A mother spoke of her concern about her daughter’s interactions with a visiting playmate. The play broke down because her child was upset each time the visitor wanted to play with something of hers. “No, mine,” her child protested when one of her toys was used by the other child. Mom was upset about what she saw as a problem with sharing and wondered how to handle such situations.
This question often comes up in pre-school groups when two children may get into an altercation over both wanting the same block or toy. Sometimes one child will take another’s toy and the teacher misses the victim’s protest. Later on, that child may express his anger by getting back at the aggressor, perhaps with a push that can seem unprovoked if one has not seen the earlier incident.
I remember observing in a group where the children were playing with an assortment of cars, trucks and animal figures. One little boy sitting at the edge of the group, would look around to make sure no one was watching and then take one of the objects from the pile and quickly put it on the floor behind him. He didn’t actually play with them – just seemed intent on collecting and saving them for himself.

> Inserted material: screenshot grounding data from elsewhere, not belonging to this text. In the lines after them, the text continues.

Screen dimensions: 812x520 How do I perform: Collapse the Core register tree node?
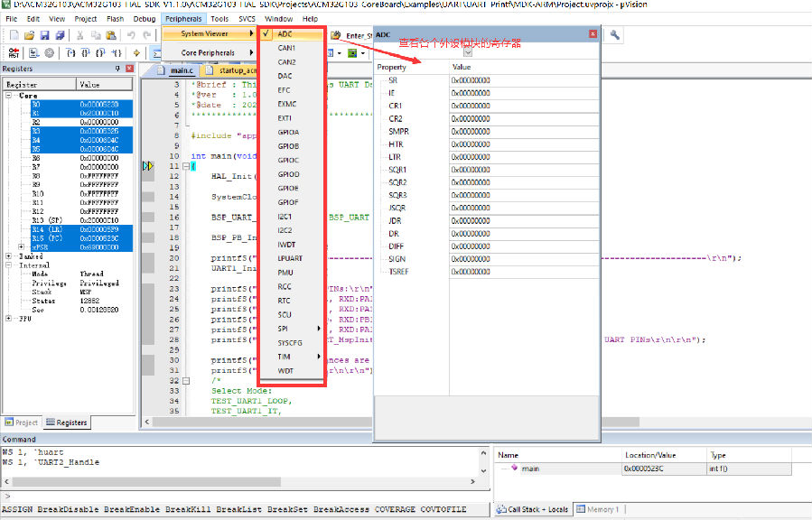(8, 96)
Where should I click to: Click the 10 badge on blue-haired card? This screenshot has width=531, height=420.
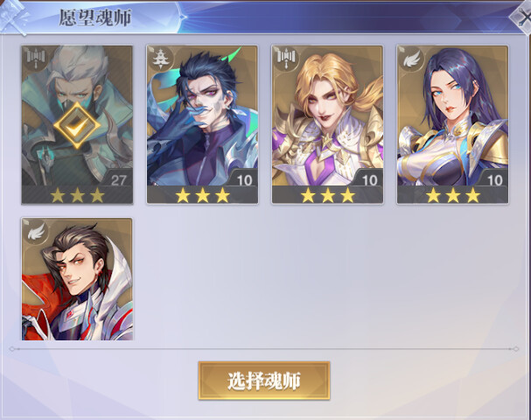[244, 179]
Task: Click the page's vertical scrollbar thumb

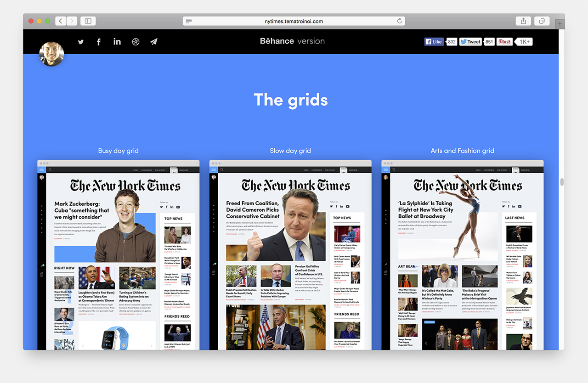Action: click(561, 182)
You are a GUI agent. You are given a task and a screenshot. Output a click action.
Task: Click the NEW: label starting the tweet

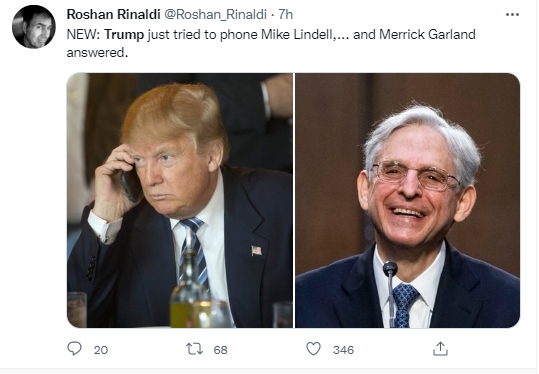[84, 34]
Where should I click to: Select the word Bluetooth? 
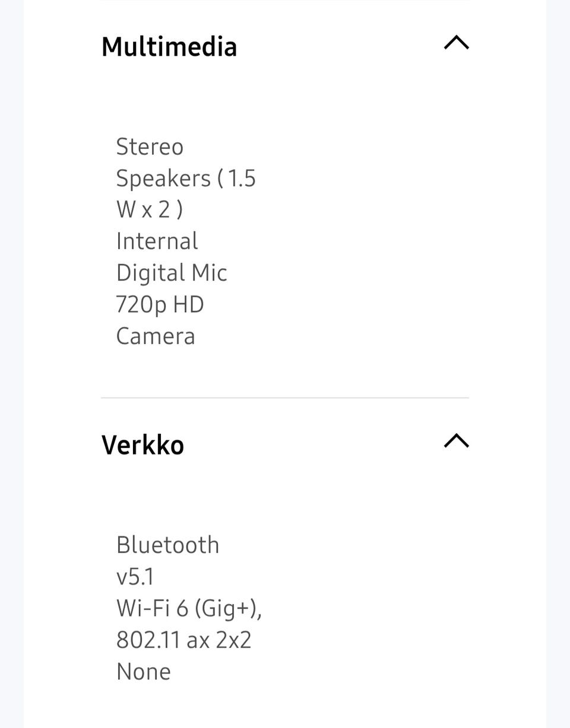coord(167,545)
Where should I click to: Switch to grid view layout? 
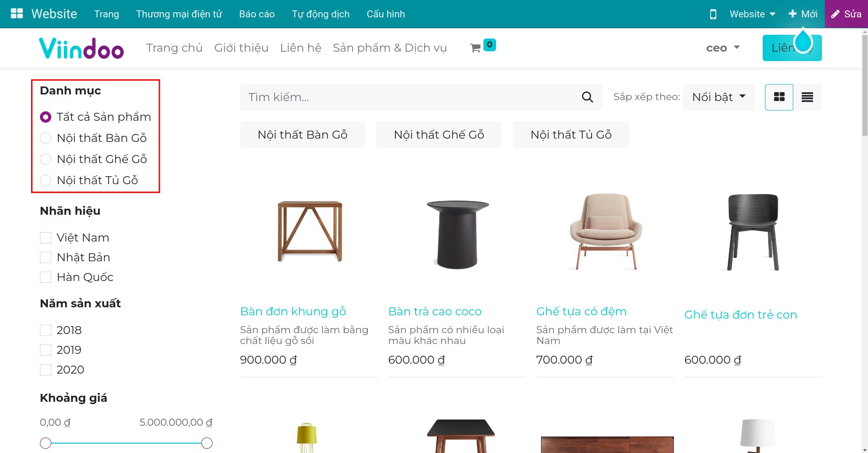tap(779, 97)
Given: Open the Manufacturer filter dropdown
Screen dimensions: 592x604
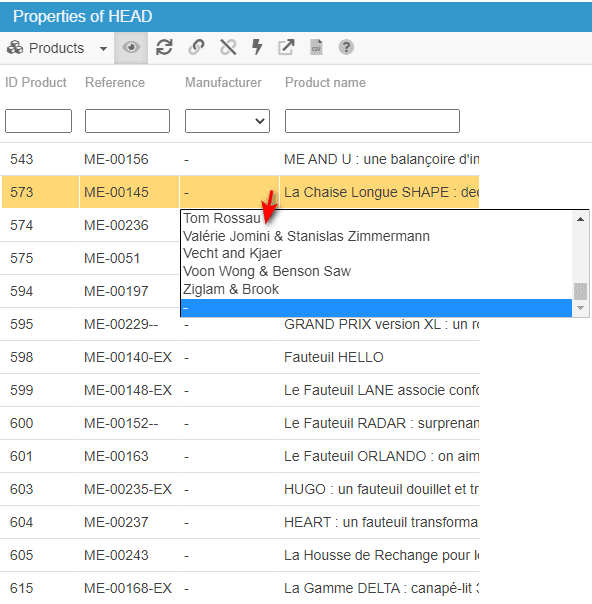Looking at the screenshot, I should click(x=227, y=121).
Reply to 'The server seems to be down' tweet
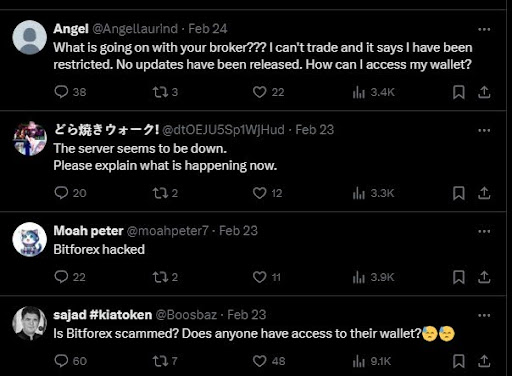 [61, 193]
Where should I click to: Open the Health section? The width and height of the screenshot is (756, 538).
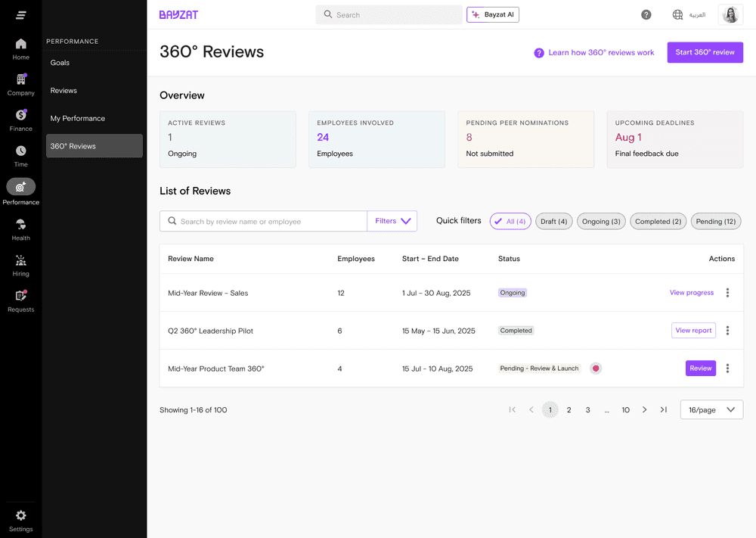click(20, 228)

Learning to share is a big developmental step, an aspect of social behavior that adults react to – perhaps over-react to – because it impacts on others and is therefore judged critically by adults as “not nice.” It is as though this behavior reflects poorly on the parents or other caregivers. With children entering groups at younger and younger ages, the expectation for sharing behavior often precedes the developmental ability for such behavior.
Sharing possessions involves the concept of yours/mine, you/me. In other words, it means awareness that one is a separate individual, not connected to someone else. Babies are not born with that awareness. Psychiatrist D. W. Winnicott is famously quoted for saying “there is no such thing as a baby.” This meant that an infant is connected to a mother/caregiver for survival. The human infant is unable to survive on its own.
As babies grow they increasingly become aware that they and a caregiver are not one and the same. This has been called a period of separation/individuation and is related to increasing independent functioning such as walking and verbal communication. This beginning independence is both exhilarating and scary. You can assert your own will but at the same time separation means to risk the loss of gratification that comes from mother or caregiver.
Possible anxiety about separation gets expressed in a variety of ways, one of which is connection to one’s possessions. Another child taking a toy to play with, evokes a sense of loss, which in a sense has nothing to do with the other child or the toy. Being reprimanded for “not sharing” exacerbates the situation and often provokes a more intense protest and upset.
Some cultures reject the idea of an investment in personal property and discourage the idea of “yours” and “mine.” That is not true of our society which values individualism but nevertheless considers generosity and a willingness to share as desirable traits and labels their absence as “selfishness.”
Awareness of the developmental meaning of a child’s cry of “mine,” gives us some ways of responding to the upset. You can prepare a child ahead of time for the reality that her friend may want to play with her things but also acknowledge that there are some things she may not want to share. Best to put those away in the closet before the other child’s arrival.
In teaching a child the value of sharing it helps to also appreciate the wish not to share – a wish shared by all one time or another.